» **Requirement**
Find the line with "Health (697, 79)" in the records below. Output exactly from there until after the line with "[Slide right] (224, 618)", without pictures.

Stored data:
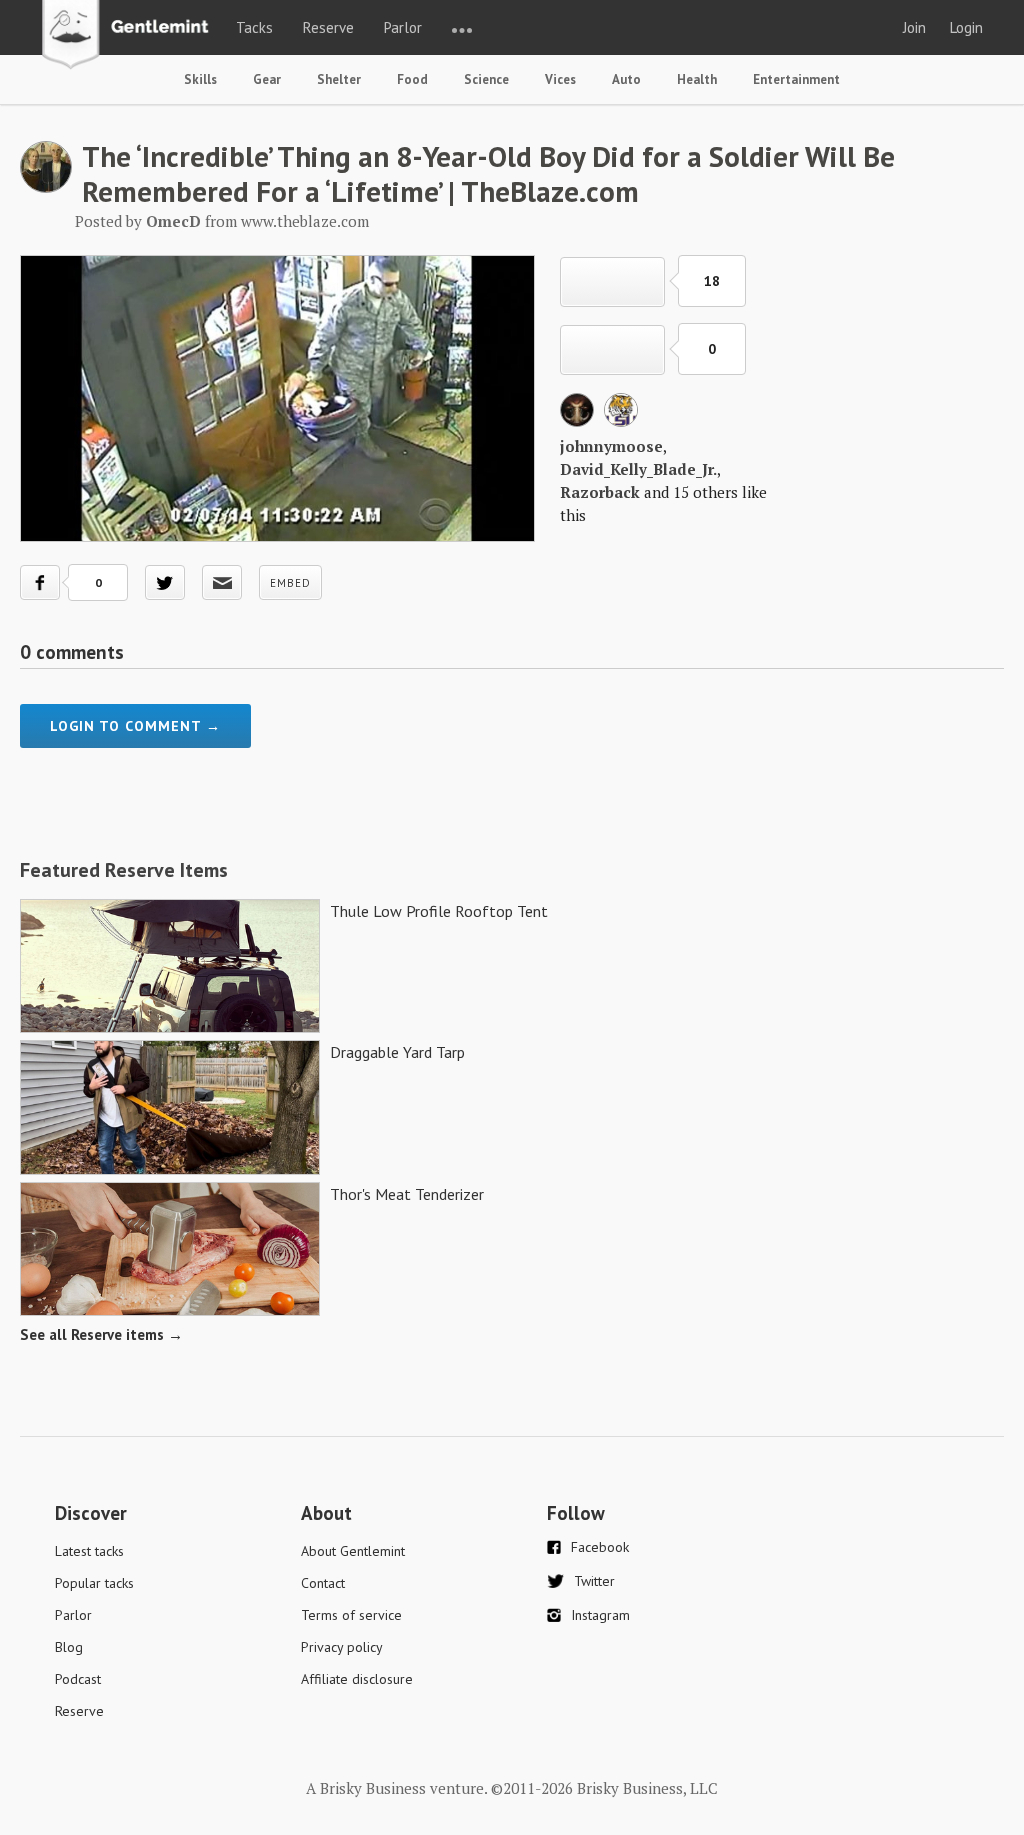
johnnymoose (611, 446)
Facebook (600, 1547)
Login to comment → (135, 726)
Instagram (600, 1615)
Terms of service (351, 1615)
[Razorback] (577, 421)
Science (486, 79)
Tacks (254, 27)
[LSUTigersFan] (621, 421)
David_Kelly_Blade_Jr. (638, 469)
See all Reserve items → (101, 1334)
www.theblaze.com (305, 221)
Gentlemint (130, 36)
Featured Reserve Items (124, 870)
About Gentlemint (353, 1551)
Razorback (600, 492)
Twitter (594, 1581)
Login (966, 27)
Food (412, 79)
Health (697, 79)
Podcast (78, 1679)
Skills (200, 79)
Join (914, 27)
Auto (626, 79)
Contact (323, 1583)
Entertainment (796, 79)
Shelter (339, 79)
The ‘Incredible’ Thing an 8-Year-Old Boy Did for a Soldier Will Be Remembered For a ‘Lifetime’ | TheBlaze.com (488, 173)
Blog (69, 1647)
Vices (560, 79)
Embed (290, 583)
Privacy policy (342, 1647)
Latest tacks (89, 1551)
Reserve (328, 27)
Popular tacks (94, 1583)
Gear (267, 79)
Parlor (403, 27)
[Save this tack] (612, 350)
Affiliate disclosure (357, 1679)
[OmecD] (46, 187)
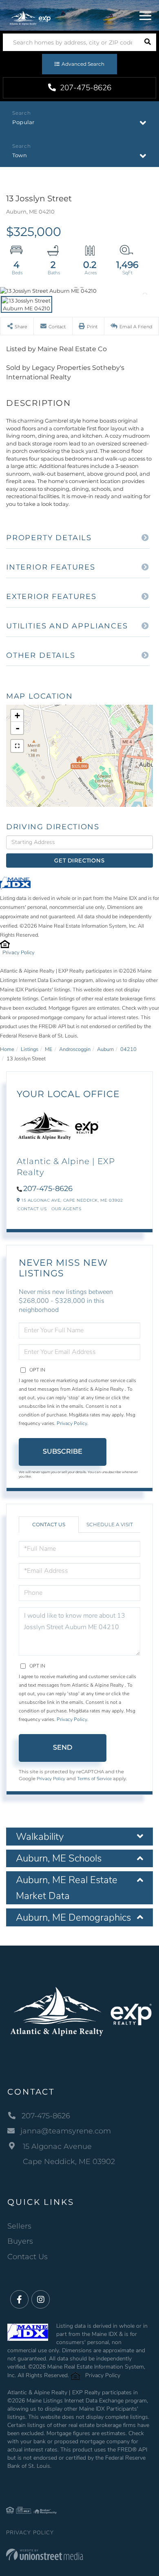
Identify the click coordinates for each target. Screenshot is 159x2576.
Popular (23, 122)
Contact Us (32, 1208)
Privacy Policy (18, 952)
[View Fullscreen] (17, 746)
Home (7, 1049)
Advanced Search (83, 64)
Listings (29, 1049)
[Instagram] (40, 2300)
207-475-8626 (84, 87)
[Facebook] (19, 2300)
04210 (128, 1049)
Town (19, 155)
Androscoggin (75, 1049)
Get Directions (79, 860)
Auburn (105, 1049)
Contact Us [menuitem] (27, 2256)
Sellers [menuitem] (19, 2226)
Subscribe (62, 1451)
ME (49, 1049)
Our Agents (66, 1208)
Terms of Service (94, 1778)
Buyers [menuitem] (20, 2241)
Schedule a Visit (109, 1524)
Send (62, 1747)
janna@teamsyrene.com (65, 2130)
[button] (147, 42)
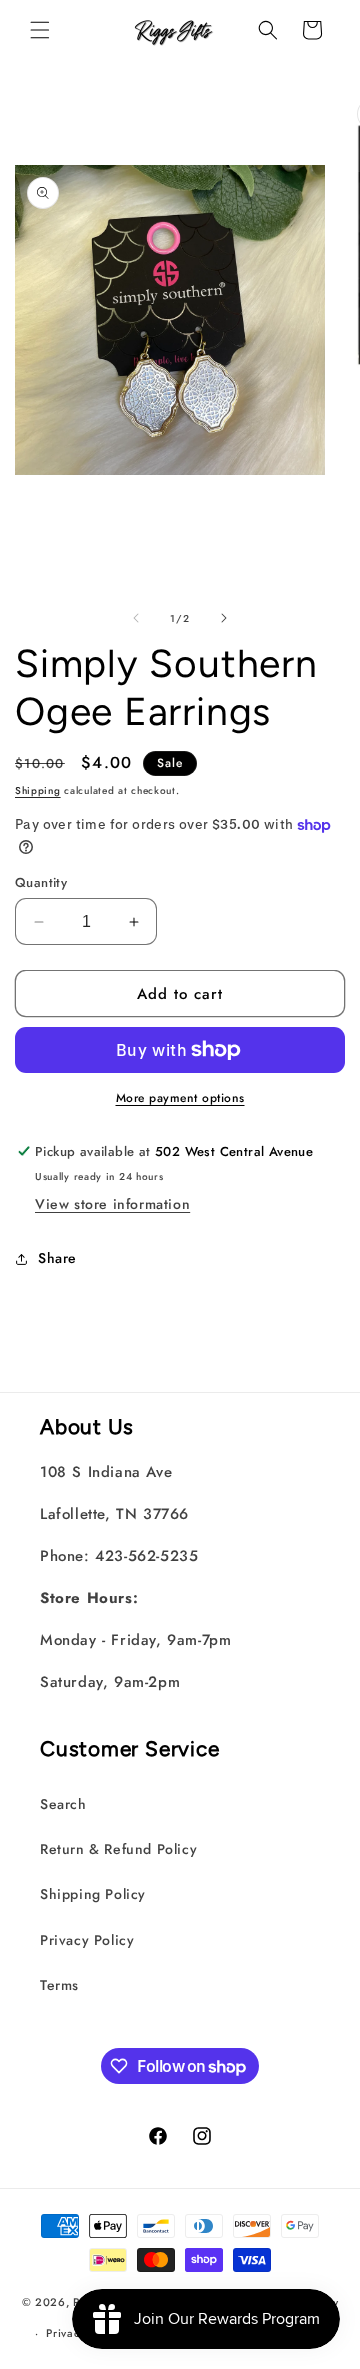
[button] (40, 30)
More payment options (180, 1098)
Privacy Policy (87, 1940)
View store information (112, 1204)
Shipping (38, 790)
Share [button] (57, 1258)
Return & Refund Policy (118, 1849)
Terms (59, 1985)
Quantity (41, 882)
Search (63, 1804)
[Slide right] (224, 618)
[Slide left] (136, 618)
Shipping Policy (93, 1894)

» **Problem solution**
Health (697, 79)
Podcast (78, 1679)
Skills (200, 79)
Join (914, 27)
Auto (626, 79)
Contact (323, 1583)
Entertainment (796, 79)
Shelter (339, 79)
The ‘Incredible’ Thing an 8-Year-Old Boy Did for a Soldier Will Be Remembered For a ‘Lifetime’ | TheBlaze.com (488, 173)
Blog (69, 1647)
Vices (560, 79)
Embed (290, 583)
Privacy policy (342, 1647)
Latest tacks (89, 1551)
Reserve (328, 27)
Popular tacks (94, 1583)
Gear (267, 79)
Parlor (403, 27)
[Save this tack] (612, 350)
Affiliate disclosure (357, 1679)
[OmecD] (46, 187)
Identify the click coordinates for each target. Screenshot is 159x2576.
Popular (23, 122)
Contact Us (32, 1208)
Privacy Policy (18, 952)
[View Fullscreen] (17, 746)
Home (7, 1049)
Advanced Search (83, 64)
Listings (29, 1049)
[Instagram] (40, 2300)
207-475-8626 (84, 87)
[Facebook] (19, 2300)
04210 (128, 1049)
Town (19, 155)
Androscoggin (75, 1049)
Get Directions (79, 860)
Auburn (105, 1049)
Contact Us [menuitem] (27, 2256)
Sellers [menuitem] (19, 2226)
Subscribe (62, 1451)
ME (49, 1049)
Our Agents (66, 1208)
Terms of Service (94, 1778)
Buyers [menuitem] (20, 2241)
Schedule a Visit (109, 1524)
Send (62, 1747)
janna@teamsyrene.com (65, 2130)
[button] (147, 42)
[button] (40, 30)
More payment options (180, 1098)
Privacy Policy (87, 1940)
View store information (112, 1204)
Shipping (38, 790)
Share [button] (57, 1258)
Return & Refund Policy (118, 1849)
Terms (59, 1985)
Quantity (41, 882)
Search (63, 1804)
[Slide right] (224, 618)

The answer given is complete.